Point estimation help please

[RyuVI]

Hello,

I would appreciate if someone could explain more thoroughly the reasoning behind the answer to Question 10.10. I've read through the answer and even though the techniques seem to make sense I know I wouldn't have been able to do this myself. Perhaps it's because I am unfamilar with truncated data - I've never worked with truncated probabiilty distributions before.

I don't understand why in part (i) we calculated E(X) using this truncated poisson distribution for the method of moments estimator. (It kinda makes sense to me that we use the truncated poisson for the MLE).

Why can't we just calculate E(X) using (Sigma Xi)/n?

I thought that x bar = E(X) = the estimate for lambda for method of moments. But part (ii) implies this is not the case.

I would really appreciate some clarification if anyone can offer some.

**Problems and tasks:**
a – Please say whether each statement agrees with the point estimation post, answering yes or no and quoting the words from the post that decide it. (i) The poster is asking about the answer to Question 10.10. (ii) The poster finds it somewhat sensible to use the truncated Poisson for the MLE. (iii) The poster says part (ii) confirms that x bar is the method of moments estimate for lambda.
b – Carry the point estimation post forward, picking up right after its final line.
The rows play no part in what follows.

**Listed records:**
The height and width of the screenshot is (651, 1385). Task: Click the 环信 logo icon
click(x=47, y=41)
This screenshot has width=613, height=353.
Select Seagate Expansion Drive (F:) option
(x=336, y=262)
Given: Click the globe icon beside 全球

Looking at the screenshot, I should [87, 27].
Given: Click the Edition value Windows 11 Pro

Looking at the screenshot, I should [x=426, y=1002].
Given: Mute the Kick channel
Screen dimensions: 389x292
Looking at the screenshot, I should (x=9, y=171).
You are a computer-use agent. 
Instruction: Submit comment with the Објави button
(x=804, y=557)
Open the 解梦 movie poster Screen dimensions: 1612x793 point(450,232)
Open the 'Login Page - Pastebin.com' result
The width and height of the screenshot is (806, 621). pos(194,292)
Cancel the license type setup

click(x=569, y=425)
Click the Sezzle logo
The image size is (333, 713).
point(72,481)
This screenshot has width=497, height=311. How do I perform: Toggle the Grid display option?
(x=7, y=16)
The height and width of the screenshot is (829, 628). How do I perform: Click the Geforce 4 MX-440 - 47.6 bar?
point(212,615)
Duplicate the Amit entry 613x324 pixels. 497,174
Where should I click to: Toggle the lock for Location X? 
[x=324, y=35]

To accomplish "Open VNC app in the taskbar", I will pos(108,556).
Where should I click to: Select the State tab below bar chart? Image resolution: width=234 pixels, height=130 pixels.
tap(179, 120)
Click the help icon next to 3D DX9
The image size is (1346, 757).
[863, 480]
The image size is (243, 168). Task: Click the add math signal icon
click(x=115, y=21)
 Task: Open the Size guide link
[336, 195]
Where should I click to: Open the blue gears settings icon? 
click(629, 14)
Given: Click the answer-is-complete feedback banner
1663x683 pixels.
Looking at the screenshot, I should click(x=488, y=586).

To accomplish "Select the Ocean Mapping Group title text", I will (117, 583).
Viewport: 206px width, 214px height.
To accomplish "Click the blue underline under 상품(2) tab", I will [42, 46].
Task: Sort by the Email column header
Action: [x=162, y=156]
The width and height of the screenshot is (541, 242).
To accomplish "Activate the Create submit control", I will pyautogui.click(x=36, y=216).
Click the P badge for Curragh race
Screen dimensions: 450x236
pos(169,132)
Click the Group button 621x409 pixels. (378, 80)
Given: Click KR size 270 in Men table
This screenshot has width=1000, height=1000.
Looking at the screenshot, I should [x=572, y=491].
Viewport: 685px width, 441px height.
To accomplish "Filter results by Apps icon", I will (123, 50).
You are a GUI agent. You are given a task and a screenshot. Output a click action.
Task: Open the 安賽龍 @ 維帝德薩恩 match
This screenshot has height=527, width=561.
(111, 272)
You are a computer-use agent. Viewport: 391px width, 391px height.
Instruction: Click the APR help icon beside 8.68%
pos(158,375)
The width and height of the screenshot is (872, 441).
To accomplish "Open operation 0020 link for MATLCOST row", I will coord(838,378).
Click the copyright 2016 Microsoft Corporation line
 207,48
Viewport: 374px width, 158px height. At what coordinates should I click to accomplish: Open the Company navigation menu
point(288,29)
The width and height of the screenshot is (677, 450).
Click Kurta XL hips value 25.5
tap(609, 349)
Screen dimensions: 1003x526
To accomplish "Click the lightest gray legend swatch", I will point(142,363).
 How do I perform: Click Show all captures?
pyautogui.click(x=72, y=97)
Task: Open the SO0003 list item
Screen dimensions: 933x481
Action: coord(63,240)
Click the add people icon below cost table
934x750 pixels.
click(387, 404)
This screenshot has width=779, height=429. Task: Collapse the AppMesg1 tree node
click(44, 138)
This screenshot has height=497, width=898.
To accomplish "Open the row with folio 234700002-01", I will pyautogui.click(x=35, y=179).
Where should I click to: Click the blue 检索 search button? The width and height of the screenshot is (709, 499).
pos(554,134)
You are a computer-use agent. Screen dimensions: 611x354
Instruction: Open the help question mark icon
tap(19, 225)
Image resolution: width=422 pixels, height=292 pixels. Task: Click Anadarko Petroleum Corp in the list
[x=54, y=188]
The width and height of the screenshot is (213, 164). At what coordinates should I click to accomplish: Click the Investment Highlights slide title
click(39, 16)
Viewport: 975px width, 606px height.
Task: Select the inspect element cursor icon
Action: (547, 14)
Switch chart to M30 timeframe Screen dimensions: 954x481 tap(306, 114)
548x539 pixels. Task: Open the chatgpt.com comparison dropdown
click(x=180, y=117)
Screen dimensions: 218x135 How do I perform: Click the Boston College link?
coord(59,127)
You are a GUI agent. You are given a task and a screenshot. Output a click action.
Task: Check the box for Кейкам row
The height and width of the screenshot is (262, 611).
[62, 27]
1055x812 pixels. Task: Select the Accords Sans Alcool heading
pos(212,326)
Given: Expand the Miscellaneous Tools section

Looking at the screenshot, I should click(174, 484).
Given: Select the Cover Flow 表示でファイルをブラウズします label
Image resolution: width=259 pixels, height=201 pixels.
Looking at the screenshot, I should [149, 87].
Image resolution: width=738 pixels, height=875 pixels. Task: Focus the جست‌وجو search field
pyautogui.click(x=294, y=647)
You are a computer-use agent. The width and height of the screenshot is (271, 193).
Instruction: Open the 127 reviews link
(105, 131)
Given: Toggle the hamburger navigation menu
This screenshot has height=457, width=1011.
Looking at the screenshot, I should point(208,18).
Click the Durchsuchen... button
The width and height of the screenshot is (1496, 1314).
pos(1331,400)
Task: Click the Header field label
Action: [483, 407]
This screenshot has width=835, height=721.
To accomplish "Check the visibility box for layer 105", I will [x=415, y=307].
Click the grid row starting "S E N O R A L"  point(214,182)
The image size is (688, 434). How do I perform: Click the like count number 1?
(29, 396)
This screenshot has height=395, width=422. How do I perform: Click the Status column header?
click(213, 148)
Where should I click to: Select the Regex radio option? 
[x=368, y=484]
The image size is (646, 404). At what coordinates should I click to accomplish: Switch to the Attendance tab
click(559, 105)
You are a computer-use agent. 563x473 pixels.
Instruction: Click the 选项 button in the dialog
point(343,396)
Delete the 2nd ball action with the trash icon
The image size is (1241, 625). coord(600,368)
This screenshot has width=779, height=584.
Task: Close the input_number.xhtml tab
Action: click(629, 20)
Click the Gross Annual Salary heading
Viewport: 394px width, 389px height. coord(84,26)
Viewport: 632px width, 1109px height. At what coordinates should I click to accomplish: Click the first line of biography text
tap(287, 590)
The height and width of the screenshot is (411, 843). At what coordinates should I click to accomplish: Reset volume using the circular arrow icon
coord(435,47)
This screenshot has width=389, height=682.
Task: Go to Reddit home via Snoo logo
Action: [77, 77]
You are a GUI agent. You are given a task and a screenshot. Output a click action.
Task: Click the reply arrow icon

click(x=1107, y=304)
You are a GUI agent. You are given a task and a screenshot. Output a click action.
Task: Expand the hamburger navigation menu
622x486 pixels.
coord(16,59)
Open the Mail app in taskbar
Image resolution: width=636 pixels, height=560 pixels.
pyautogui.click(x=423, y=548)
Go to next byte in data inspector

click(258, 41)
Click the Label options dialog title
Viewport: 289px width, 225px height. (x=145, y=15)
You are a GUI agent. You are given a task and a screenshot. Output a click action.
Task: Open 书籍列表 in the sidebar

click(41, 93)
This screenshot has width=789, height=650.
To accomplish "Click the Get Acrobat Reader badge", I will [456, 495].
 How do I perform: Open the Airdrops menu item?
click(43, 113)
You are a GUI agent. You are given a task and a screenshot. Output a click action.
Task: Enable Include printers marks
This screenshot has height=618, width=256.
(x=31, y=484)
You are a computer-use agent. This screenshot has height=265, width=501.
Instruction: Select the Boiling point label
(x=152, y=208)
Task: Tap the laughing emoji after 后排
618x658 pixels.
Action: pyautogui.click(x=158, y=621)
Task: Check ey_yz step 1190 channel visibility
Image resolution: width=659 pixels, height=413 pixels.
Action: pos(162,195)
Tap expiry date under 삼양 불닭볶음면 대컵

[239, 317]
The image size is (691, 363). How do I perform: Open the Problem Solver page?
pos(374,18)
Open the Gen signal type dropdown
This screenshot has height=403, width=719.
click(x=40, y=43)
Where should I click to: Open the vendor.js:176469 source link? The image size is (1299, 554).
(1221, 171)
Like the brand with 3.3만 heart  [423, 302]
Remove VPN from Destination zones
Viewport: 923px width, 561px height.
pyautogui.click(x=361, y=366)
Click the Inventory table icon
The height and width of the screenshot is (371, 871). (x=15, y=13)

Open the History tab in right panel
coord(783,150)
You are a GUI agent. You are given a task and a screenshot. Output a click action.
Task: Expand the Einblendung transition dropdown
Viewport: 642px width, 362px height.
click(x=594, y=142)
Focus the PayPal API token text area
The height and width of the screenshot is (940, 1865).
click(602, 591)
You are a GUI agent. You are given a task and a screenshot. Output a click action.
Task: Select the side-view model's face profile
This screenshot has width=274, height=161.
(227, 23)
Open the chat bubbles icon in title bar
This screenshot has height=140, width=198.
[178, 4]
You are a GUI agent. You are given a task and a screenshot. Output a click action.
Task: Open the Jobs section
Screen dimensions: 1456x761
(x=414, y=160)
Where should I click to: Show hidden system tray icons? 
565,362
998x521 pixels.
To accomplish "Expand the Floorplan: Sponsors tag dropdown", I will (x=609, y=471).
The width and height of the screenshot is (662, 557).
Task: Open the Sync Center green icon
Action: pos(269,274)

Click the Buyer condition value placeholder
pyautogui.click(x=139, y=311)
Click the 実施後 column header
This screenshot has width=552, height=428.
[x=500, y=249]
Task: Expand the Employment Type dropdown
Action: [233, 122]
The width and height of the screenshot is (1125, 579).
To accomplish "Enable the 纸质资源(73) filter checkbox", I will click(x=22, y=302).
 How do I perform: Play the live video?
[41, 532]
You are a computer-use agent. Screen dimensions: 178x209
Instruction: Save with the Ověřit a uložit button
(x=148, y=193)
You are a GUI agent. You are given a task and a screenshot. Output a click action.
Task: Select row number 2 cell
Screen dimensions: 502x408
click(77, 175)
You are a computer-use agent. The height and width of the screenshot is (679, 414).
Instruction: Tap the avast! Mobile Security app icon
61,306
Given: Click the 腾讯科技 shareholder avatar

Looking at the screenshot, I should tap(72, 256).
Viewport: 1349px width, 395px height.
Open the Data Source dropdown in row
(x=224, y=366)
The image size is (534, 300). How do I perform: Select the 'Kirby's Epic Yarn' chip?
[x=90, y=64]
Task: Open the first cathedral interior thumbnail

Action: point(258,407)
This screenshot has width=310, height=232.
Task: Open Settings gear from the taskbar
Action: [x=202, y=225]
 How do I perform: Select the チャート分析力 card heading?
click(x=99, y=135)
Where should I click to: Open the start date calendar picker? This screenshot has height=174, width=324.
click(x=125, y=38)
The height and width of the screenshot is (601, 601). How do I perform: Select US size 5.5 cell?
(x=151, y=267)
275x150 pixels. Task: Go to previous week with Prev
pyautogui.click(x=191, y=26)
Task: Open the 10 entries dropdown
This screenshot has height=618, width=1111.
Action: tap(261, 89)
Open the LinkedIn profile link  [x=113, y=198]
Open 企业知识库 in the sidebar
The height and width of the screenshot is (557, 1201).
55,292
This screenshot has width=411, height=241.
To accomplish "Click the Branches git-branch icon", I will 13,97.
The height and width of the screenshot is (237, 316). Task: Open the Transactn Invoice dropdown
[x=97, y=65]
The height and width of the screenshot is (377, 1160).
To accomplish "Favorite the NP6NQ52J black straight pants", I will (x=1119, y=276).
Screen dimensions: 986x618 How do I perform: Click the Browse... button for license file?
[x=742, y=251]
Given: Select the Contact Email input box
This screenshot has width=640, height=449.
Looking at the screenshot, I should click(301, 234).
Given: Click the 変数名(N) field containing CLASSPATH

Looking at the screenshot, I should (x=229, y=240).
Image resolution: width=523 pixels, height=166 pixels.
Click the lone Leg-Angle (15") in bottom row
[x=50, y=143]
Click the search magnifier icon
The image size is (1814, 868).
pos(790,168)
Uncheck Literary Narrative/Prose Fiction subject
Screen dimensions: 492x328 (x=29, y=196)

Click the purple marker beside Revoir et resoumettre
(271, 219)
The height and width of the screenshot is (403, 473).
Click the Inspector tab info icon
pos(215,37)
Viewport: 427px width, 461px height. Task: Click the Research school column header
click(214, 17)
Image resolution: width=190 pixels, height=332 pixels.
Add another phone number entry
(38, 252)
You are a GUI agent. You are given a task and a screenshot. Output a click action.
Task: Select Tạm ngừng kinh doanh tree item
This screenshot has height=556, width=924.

**Per-task answers:**
a –
(i) Yes: "the reasoning behind the answer to Question 10.10"
(ii) Yes: "It kinda makes sense to me that we use the truncated poisson for the MLE"
(iii) No: "But part (ii) implies this is not the case."

b –
RyuVI

 

[bobbathejobba]

Hello,

I would appreciate if someone could explain more thoroughly the reasoning behind the answer to Question 10.10. I've read through the answer and even though the techniques seem to make sense I know I wouldn't have been able to do this myself. Perhaps it's because I am unfamilar with truncated data - I've never worked with truncated probabiilty distributions before.

I don't understand why in part (i) we calculated E(X) using this truncated poisson distribution for the method of moments estimator. (It kinda makes sense to me that we use the truncated poisson for the MLE).

Why can't we just calculate E(X) using (Sigma Xi)/n?

I thought that x bar = E(X) = the estimate for lambda for method of moments. But part (ii) implies this is not the case.

I would really appreciate some clarification if anyone can offer some.

RyuVI

Hi ther RyuVI

Not quite sure what Q10.10 is - but I'll hazard a guess:

Method of moments equates E(X) - the mean of the distribution
to X bar - the mean of the sample

Since I guessing your sample data comes from the truncated distribution - that means your sample mean is of the truncated distrubiton. So you should stick it equal to the E(X) of the truncated distribution.

If you had data from the whole distribution (and so a sample mean of the whole distribution) then you could stick this equal to X bar.

Let me know if I'm totally up the spout - or someone else out there help out (though I suspect most are not that far through the course yet).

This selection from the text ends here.